Tapi, siapa bilang budaya serba instan kaum rebahan tersebut tidak menular ke desa-desa? Bukankah sekarang orang desa pun selalu memegang gawai dan jaringan internet sudah menjangkau desa-desa?
Baru-baru ini, karena ada keperluan keluarga, saya dan istri berkunjung ke desa kelahiran istri saya di Kecamatan Akabiluru, Kabupaten 50 Kota, Sumatera Barat.
Istri saya merasa heran, ketika sudah mulai sore, pihak tuan rumah tempat kami bersilaturahmi, yang merupakan "etek" (adik ibu dalam bahasa Minang) dari istri saya, tidak terlihat tanda-tanda mau memasak ke dapur untuk menyiapkan makanan berbuka puasa.
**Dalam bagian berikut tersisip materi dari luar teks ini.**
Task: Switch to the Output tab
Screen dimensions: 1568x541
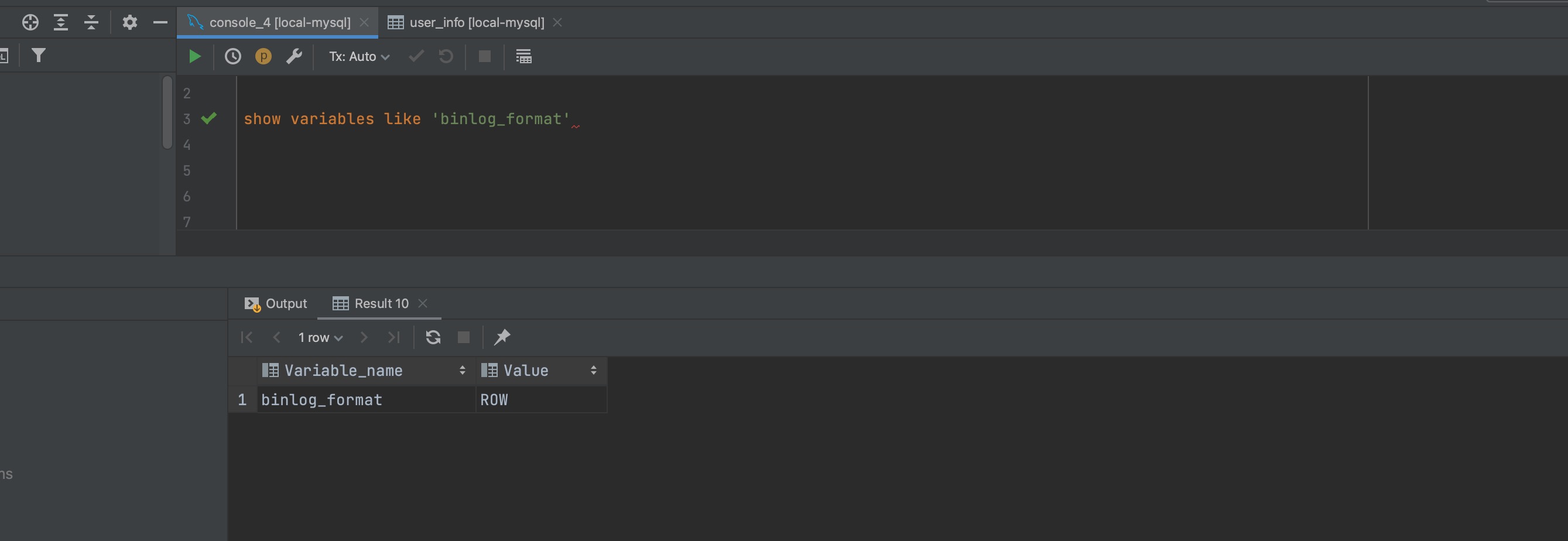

Tak lama setelah itu, etek yang memang sudah tak kuat bekerja di dapur (usianya sudah mendekati 80 tahun), bertanya ke salah seorang anak perempuannya, mau memasak apa hari ini.
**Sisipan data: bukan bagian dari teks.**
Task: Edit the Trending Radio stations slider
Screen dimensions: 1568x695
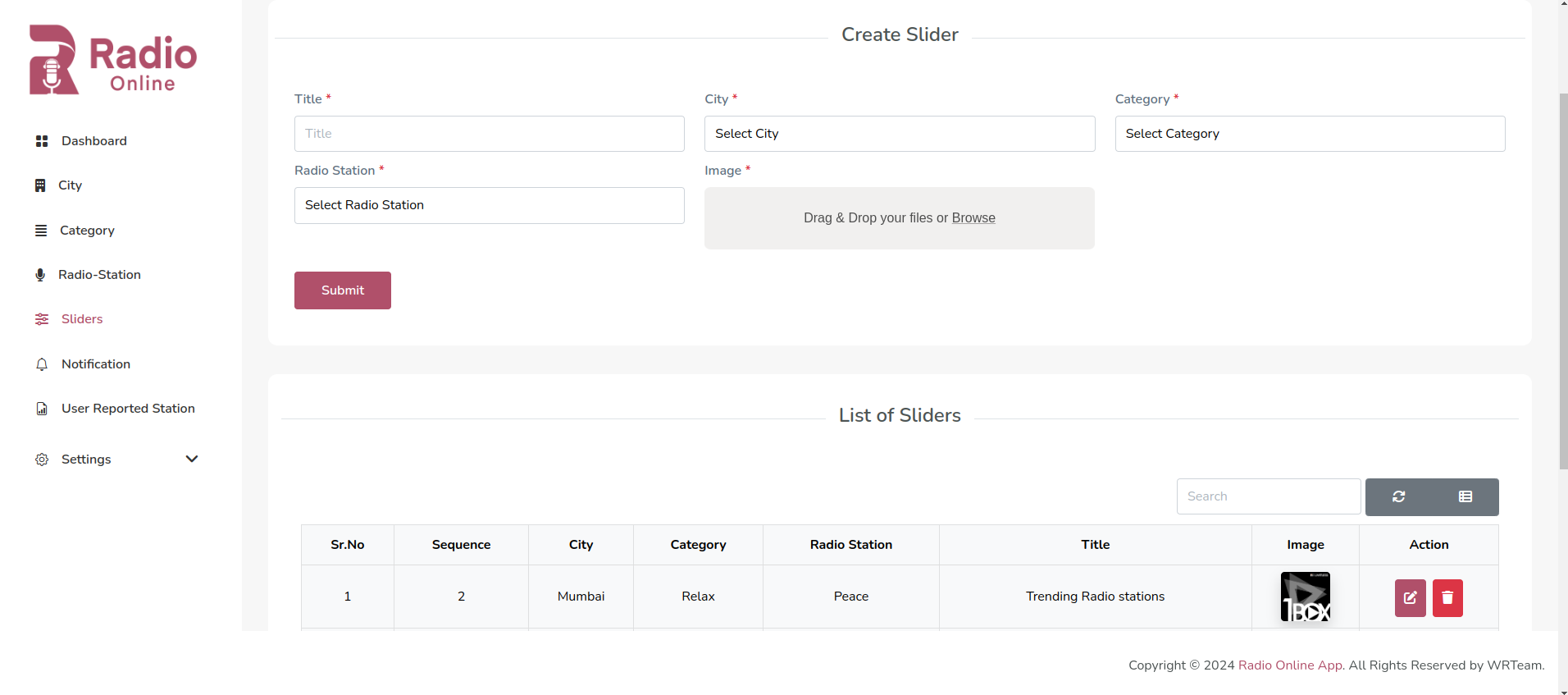Action: coord(1410,597)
Nah, terjadilah perdebatan antara ibu dan anak. Si anak rupanya memilih untuk memesan makanan saja melalui aplikasi tertentu di gawainya.
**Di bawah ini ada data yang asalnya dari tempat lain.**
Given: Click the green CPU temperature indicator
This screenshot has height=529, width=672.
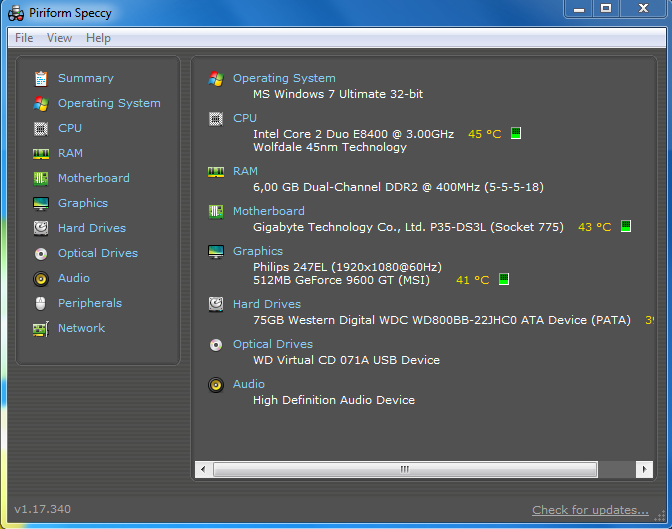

Si ibu pun mengatakan keberatannya karena toh mereka punya bahan persediaan untuk dimasak. Buat apa membeli jika bisa memasak sendiri.
Si Anak yang juga seorang guru SD tak jauh dari tempat tinggalnya justru berpendapat sebaliknya, buat apa memasak jika bisa dengan gampang memesan makanan.
Perlu diketahui, desa tersebut merupakan desa agraris yang subur. Selain padi, desa itu juga penghasil tomat dan cabai merah. Dulunya, etek dan almarhum suaminya adalah petani yang ulet.
Saya tidak tahu berapa banyak warga di kampung halaman istri saya itu yang mulai ketagihan memesan makanan ketimbang memasak sendiri.
Tapi, melihat di jalan raya desa itu, yang merupakan penghubung antara kota Payakumbuh dan Bukittinggi, cukup banyak warung penjual makanan, dugaan saya tentu karena ada konsumennya.